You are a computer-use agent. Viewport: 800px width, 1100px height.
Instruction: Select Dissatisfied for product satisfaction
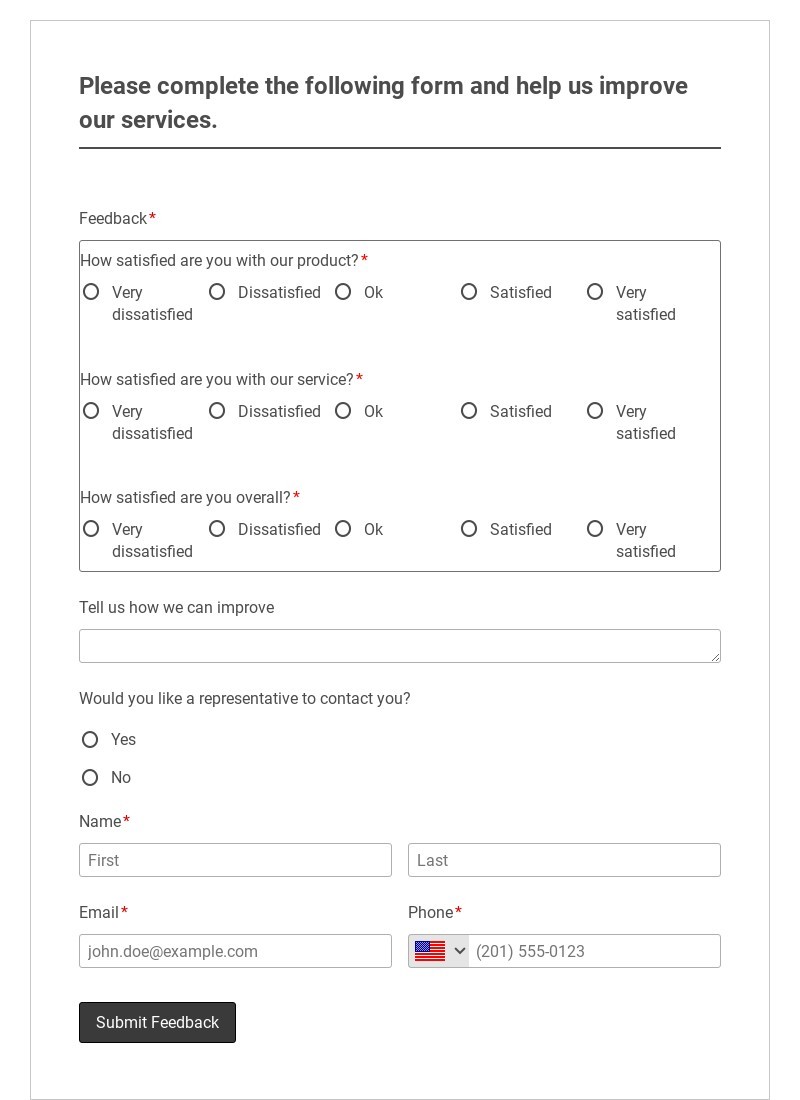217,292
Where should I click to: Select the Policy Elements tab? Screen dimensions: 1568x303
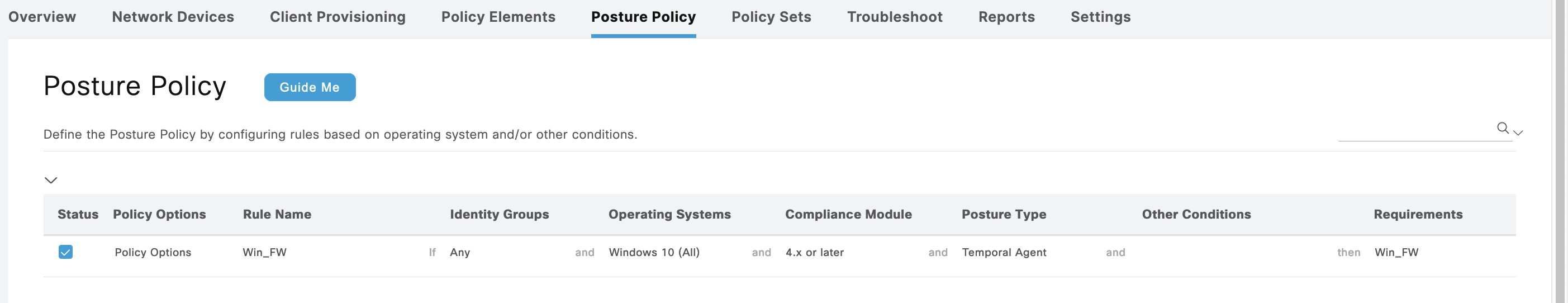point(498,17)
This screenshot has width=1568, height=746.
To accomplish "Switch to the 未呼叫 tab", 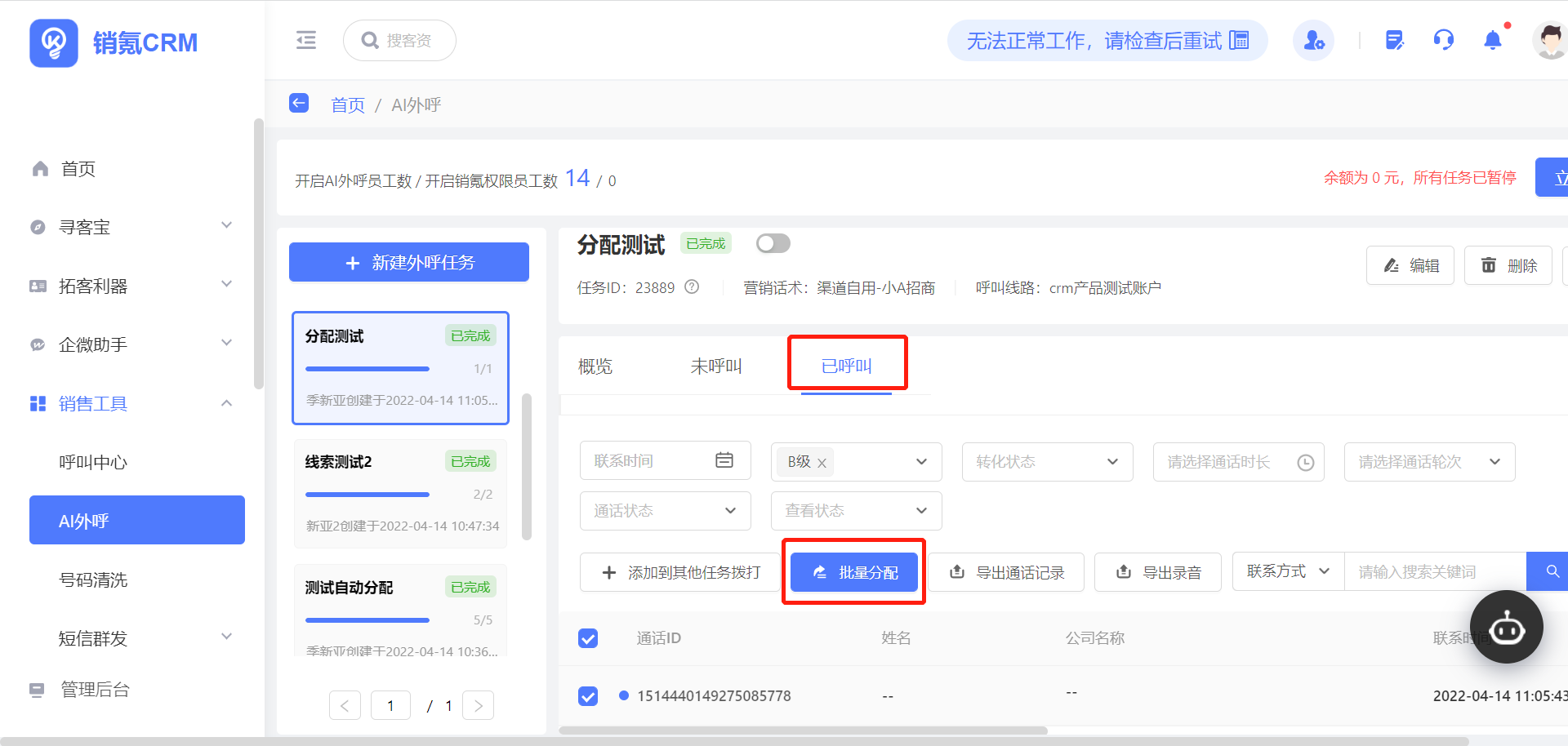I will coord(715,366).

### Task statement
Every line in the entries above that has the word "width" should be identified and copied.

### Response to the exercise
You are a computer-use agent. Viewport: 800px width, 1100px height.
This screenshot has width=1568, height=746.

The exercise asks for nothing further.